Report how many lines of the material below contain the string "blue". Case counts, and your reply should be only the number.

───── Material

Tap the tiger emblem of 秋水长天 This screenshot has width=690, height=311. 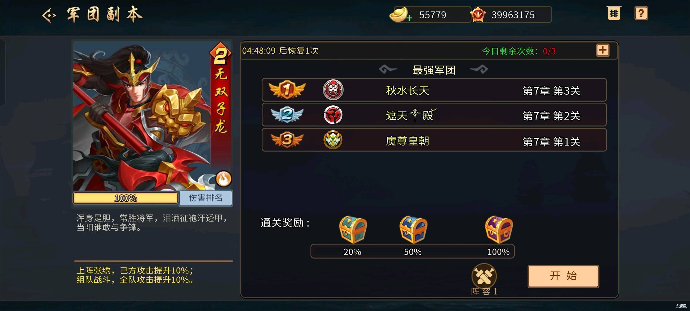pyautogui.click(x=333, y=90)
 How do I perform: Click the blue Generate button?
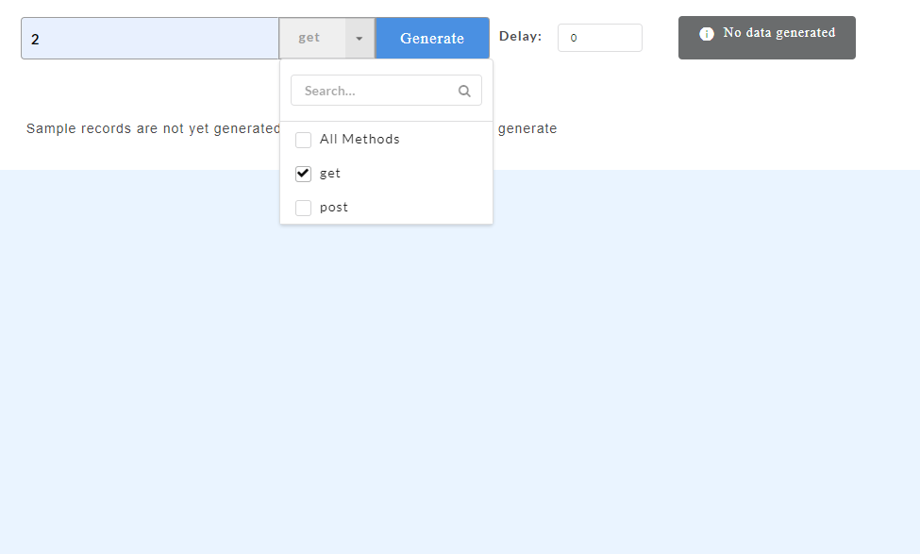click(x=432, y=38)
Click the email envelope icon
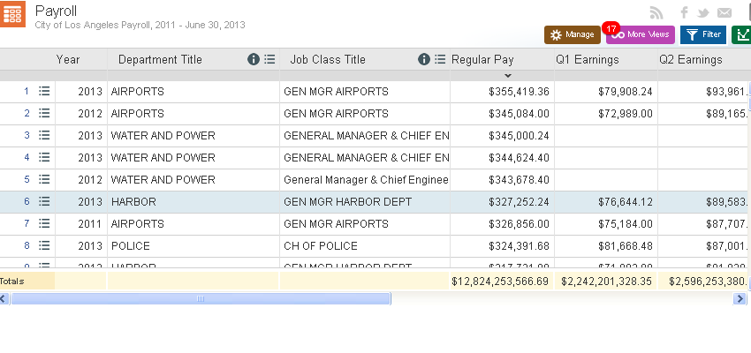 [x=724, y=13]
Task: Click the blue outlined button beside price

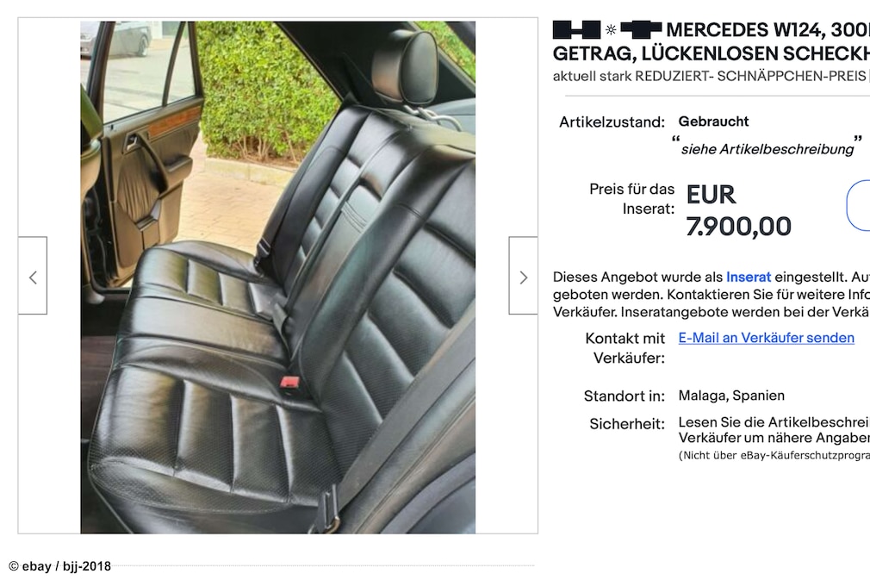Action: (x=858, y=205)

──────────

## Answer
2